* Tareas del ejercicio
1. Por favor, reproduce del fragmento sobre Judith Gutiérrez el pasaje que comienza en "En su obra se" y termina en "primera, el paraíso.", incluidas ambas partes.
2. Decide si cada afirmación concuerda con el fragmento sobre Judith Gutiérrez. Responde sí o no y cita literalmente las palabras del fragmento que lo determinan: (a) En 1982 expuso pinturas en el Museo Nacional del Banco Central del Ecuador por invitación del Gobierno ecuatoriano. (b) Murió en Quito. (c) La crítica logró encasillar su obra con una sola etiqueta.

* Fragmento
◆ ◆ ◆ ◆ ◆
Judith Gutiérrez es hija adoptiva de México y expuso en varias galerías y museos durante los años setenta. En 1982 fue invitada por el Gobierno ecuatoriano a exhibir algunas de sus pinturas en el Museo Nacional del Banco Central del Ecuador. Esta fue su primera gran actuación en el país. Luego se casó en terceras nupcias con el artista mexicano Ismael Vargas. En marzo de 2003 murió de un infarto en su casa-taller de Guadalajara.
Del barroco al naíf y más allá
Es difícil encasillar la obra de una artista como Judith Gutiérrez. La crítica ha tratado de describirla con algunas etiquetas: “barroco bizantino”, “bizantino tropical”, “barroco primitivista”, “barroco mestizo”, “arte naíf”, “arte popular”.
Sin embargo, su producción desborda estos calificativos. Más bien lo suyo es una escritura y se nutre de lo que ha sido su vida. Sus cuadros son narraciones colmadas de símbolos, de humor, de irreverencia. Su obra está llena de color, de los colores del arte mexicano y de los colores del campo costeño y el paisaje andino, la vida de las mujeres, el encierro del convento y la condición de migrante en México.
En su obra se entretejen recuerdos de la infancia y la juventud, las referencias al mundo mágico y onírico, el placer y el deseo. Uno de los cuadros de la exposición, por ejemplo, muestra a mujeres mirando desde sus ventanas las fiestas de Independencia en el Guayaquil de los años sesenta.


Otros presentan la vida dentro del convento, las niñas uniformadas en sus celdas. Ventanas y balcones permiten adivinar la vida de sus personajes casa adentro: la pareja que discute, el hombre que escribe, la mujer que fuma, la pareja que hace el amor, la casa de citas, la ropa tendida. Esas escenas urbanas dialogan con otras más oníricas, donde están presentes los sueños, la utopía primera, el paraíso.
El protagonismo de la naturaleza, las aves, los animales se dejan ver también en gran parte de su obra que hoy se podría leer como una reivindicación ecologista.
El toque tropical y mexicano
El crítico Juan Hadatty resume los temas que preocupaban a la artista: “A Gutiérrez le interesa el toque mágico, balbuceante, del poblador americano prealfabético, expresado en sus señales iconográficas. Con afecto hace suyos el sueño, la leyenda, el conocimiento, la religiosidad de aborígenes y mestizos”.
◆ ◆ ◆ ◆ ◆
* Material proporcionado

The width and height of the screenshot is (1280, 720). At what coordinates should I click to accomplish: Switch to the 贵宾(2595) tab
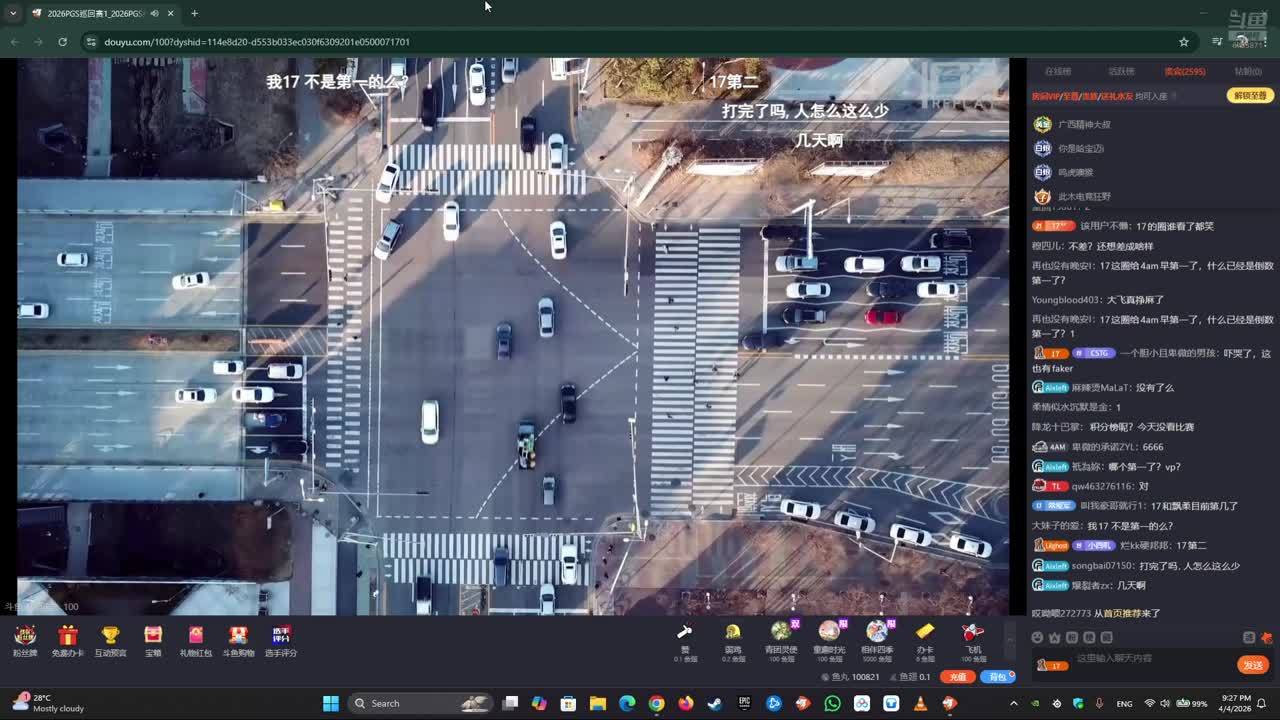(1184, 72)
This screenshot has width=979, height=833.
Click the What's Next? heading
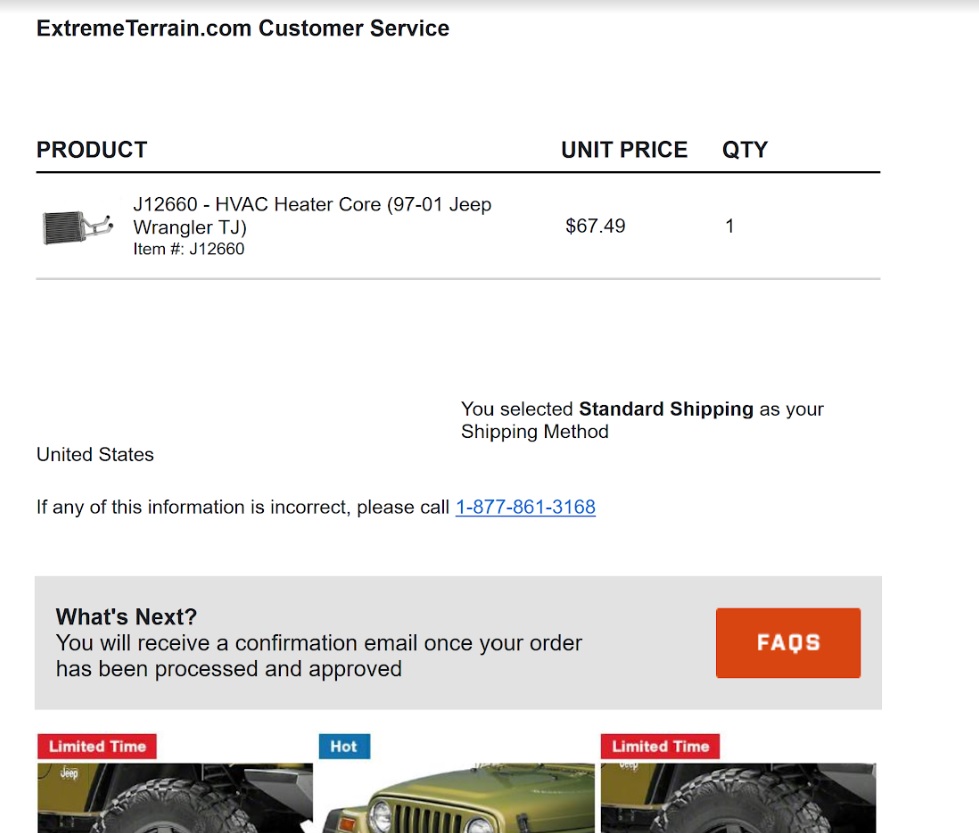pos(126,617)
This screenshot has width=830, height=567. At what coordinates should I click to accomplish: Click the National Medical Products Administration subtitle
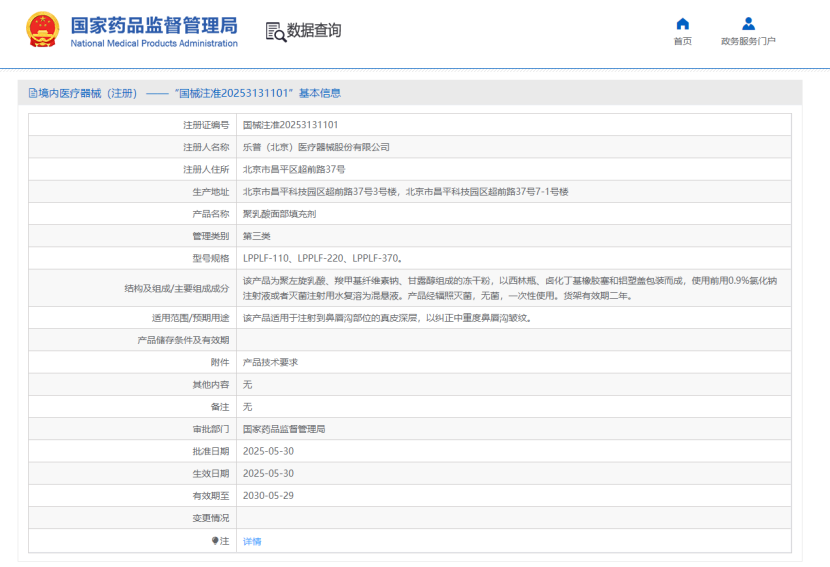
◆ ◆ ◆ ◆ ◆
* Respuestas por ítem
1.
En su obra se entretejen recuerdos de la infancia y la juventud, las referencias al mundo mágico y onírico, el placer y el deseo. Uno de los cuadros de la exposición, por ejemplo, muestra a mujeres mirando desde sus ventanas las fiestas de Independencia en el Guayaquil de los años sesenta.


Otros presentan la vida dentro del convento, las niñas uniformadas en sus celdas. Ventanas y balcones permiten adivinar la vida de sus personajes casa adentro: la pareja que discute, el hombre que escribe, la mujer que fuma, la pareja que hace el amor, la casa de citas, la ropa tendida. Esas escenas urbanas dialogan con otras más oníricas, donde están presentes los sueños, la utopía primera, el paraíso.

2.
(a) Sí: «En 1982 fue invitada por el Gobierno ecuatoriano a exhibir algunas de sus pinturas en el Museo Nacional del Banco Central del Ecuador.»
(b) No: «En marzo de 2003 murió de un infarto en su casa-taller de Guadalajara.»
(c) No: «Es difícil encasillar la obra de una artista como Judith Gutiérrez.»